Provided data
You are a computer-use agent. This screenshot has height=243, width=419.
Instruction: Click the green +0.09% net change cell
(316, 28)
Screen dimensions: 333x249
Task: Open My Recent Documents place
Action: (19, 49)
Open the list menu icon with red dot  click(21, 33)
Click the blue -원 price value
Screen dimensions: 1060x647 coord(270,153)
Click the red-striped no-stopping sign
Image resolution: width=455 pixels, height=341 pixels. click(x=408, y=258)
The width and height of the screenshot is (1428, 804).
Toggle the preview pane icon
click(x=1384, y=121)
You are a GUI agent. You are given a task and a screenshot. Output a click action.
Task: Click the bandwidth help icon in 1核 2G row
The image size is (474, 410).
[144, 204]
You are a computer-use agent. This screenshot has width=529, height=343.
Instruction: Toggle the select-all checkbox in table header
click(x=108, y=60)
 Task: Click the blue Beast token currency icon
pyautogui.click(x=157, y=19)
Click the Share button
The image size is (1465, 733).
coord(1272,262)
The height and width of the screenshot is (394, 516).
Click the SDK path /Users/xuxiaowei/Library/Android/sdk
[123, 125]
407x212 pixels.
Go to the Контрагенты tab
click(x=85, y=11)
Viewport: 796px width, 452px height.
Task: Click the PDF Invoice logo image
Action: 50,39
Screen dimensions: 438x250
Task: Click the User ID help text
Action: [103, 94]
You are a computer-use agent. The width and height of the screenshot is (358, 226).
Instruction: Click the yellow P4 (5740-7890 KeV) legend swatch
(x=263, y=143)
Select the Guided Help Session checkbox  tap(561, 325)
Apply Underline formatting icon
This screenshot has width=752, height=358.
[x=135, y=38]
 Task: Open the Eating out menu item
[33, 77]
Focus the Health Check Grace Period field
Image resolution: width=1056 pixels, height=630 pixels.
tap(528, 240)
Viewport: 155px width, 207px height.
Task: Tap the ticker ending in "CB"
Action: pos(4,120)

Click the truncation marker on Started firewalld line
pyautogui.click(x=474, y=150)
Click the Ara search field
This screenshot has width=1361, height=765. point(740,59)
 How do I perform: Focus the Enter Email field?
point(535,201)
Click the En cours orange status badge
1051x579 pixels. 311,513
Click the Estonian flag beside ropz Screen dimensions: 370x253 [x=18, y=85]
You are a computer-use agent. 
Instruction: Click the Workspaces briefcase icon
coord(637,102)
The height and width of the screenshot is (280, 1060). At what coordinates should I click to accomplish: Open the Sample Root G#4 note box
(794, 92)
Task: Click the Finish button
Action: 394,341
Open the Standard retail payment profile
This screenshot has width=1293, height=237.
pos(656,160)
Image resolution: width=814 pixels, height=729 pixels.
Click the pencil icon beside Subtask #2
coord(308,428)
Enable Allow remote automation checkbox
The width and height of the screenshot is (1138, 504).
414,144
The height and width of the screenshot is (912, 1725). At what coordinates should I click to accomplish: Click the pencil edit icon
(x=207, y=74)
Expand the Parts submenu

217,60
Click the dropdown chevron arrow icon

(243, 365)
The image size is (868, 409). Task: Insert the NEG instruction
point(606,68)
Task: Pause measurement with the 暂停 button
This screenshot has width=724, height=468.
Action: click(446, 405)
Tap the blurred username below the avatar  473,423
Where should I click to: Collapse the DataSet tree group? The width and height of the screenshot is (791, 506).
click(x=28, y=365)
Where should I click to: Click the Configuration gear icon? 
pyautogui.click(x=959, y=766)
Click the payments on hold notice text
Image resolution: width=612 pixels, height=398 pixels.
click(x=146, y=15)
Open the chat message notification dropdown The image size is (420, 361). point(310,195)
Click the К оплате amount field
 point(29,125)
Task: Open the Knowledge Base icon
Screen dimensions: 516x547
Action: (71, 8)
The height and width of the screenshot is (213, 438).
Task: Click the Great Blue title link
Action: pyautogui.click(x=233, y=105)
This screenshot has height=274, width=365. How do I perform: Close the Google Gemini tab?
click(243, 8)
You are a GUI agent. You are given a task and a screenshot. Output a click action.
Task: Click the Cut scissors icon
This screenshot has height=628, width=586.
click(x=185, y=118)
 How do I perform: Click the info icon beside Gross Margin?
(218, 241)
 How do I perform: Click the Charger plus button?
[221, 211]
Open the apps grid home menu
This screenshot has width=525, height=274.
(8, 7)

Given instruction
Copy out all the items above, substituting "screen-control agent" for each "computer-use agent" and keeping every other word, number and line the same.

Finished exercise
You are a screen-control agent. This screenshot has height=243, width=419.
Instruction: Click the green +0.09% net change cell
(316, 28)
Screen dimensions: 333x249
Task: Open My Recent Documents place
Action: (19, 49)
Open the list menu icon with red dot  click(21, 33)
Click the blue -원 price value
Screen dimensions: 1060x647 coord(270,153)
Click the red-striped no-stopping sign
Image resolution: width=455 pixels, height=341 pixels. click(x=408, y=258)
The width and height of the screenshot is (1428, 804).
Toggle the preview pane icon
click(x=1384, y=121)
You are a GUI agent. You are given a task and a screenshot. Output a click action.
Task: Click the bandwidth help icon in 1核 2G row
The image size is (474, 410).
[144, 204]
You are a screen-control agent. This screenshot has width=529, height=343.
Instruction: Toggle the select-all checkbox in table header
click(x=108, y=60)
 Task: Click the blue Beast token currency icon
pyautogui.click(x=157, y=19)
Click the Share button
The image size is (1465, 733).
coord(1272,262)
The height and width of the screenshot is (394, 516).
Click the SDK path /Users/xuxiaowei/Library/Android/sdk
[123, 125]
407x212 pixels.
Go to the Контрагенты tab
click(x=85, y=11)
Viewport: 796px width, 452px height.
Task: Click the PDF Invoice logo image
Action: 50,39
Screen dimensions: 438x250
Task: Click the User ID help text
Action: [103, 94]
You are a screen-control agent. The width and height of the screenshot is (358, 226).
Instruction: Click the yellow P4 (5740-7890 KeV) legend swatch
(x=263, y=143)
Select the Guided Help Session checkbox  tap(561, 325)
Apply Underline formatting icon
This screenshot has width=752, height=358.
[x=135, y=38]
 Task: Open the Eating out menu item
[33, 77]
Focus the Health Check Grace Period field
Image resolution: width=1056 pixels, height=630 pixels.
tap(528, 240)
Viewport: 155px width, 207px height.
Task: Tap the ticker ending in "CB"
Action: pos(4,120)

Click the truncation marker on Started firewalld line
pyautogui.click(x=474, y=150)
Click the Ara search field
This screenshot has width=1361, height=765. point(740,59)
 How do I perform: Focus the Enter Email field?
point(535,201)
Click the En cours orange status badge
1051x579 pixels. 311,513
Click the Estonian flag beside ropz Screen dimensions: 370x253 [x=18, y=85]
You are a screen-control agent. 
Instruction: Click the Workspaces briefcase icon
coord(637,102)
The height and width of the screenshot is (280, 1060). At what coordinates should I click to accomplish: Open the Sample Root G#4 note box
(794, 92)
Task: Click the Finish button
Action: 394,341
Open the Standard retail payment profile
This screenshot has width=1293, height=237.
pos(656,160)
Image resolution: width=814 pixels, height=729 pixels.
Click the pencil icon beside Subtask #2
coord(308,428)
Enable Allow remote automation checkbox
The width and height of the screenshot is (1138, 504).
414,144
The height and width of the screenshot is (912, 1725). At what coordinates should I click to accomplish: Click the pencil edit icon
(x=207, y=74)
Expand the Parts submenu

217,60
Click the dropdown chevron arrow icon

(243, 365)
The image size is (868, 409). Task: Insert the NEG instruction
point(606,68)
Task: Pause measurement with the 暂停 button
This screenshot has width=724, height=468.
Action: click(446, 405)
Tap the blurred username below the avatar  473,423
Where should I click to: Collapse the DataSet tree group? The width and height of the screenshot is (791, 506).
click(x=28, y=365)
Where should I click to: Click the Configuration gear icon? 
pyautogui.click(x=959, y=766)
Click the payments on hold notice text
Image resolution: width=612 pixels, height=398 pixels.
click(x=146, y=15)
Open the chat message notification dropdown The image size is (420, 361). point(310,195)
Click the К оплате amount field
 point(29,125)
Task: Open the Knowledge Base icon
Screen dimensions: 516x547
Action: (71, 8)
The height and width of the screenshot is (213, 438).
Task: Click the Great Blue title link
Action: pyautogui.click(x=233, y=105)
This screenshot has height=274, width=365. How do I perform: Close the Google Gemini tab?
click(243, 8)
You are a GUI agent. You are given a task and a screenshot. Output a click action.
Task: Click the Cut scissors icon
This screenshot has height=628, width=586.
click(x=185, y=118)
 How do I perform: Click the info icon beside Gross Margin?
(218, 241)
 How do I perform: Click the Charger plus button?
[221, 211]
Open the apps grid home menu
This screenshot has width=525, height=274.
(8, 7)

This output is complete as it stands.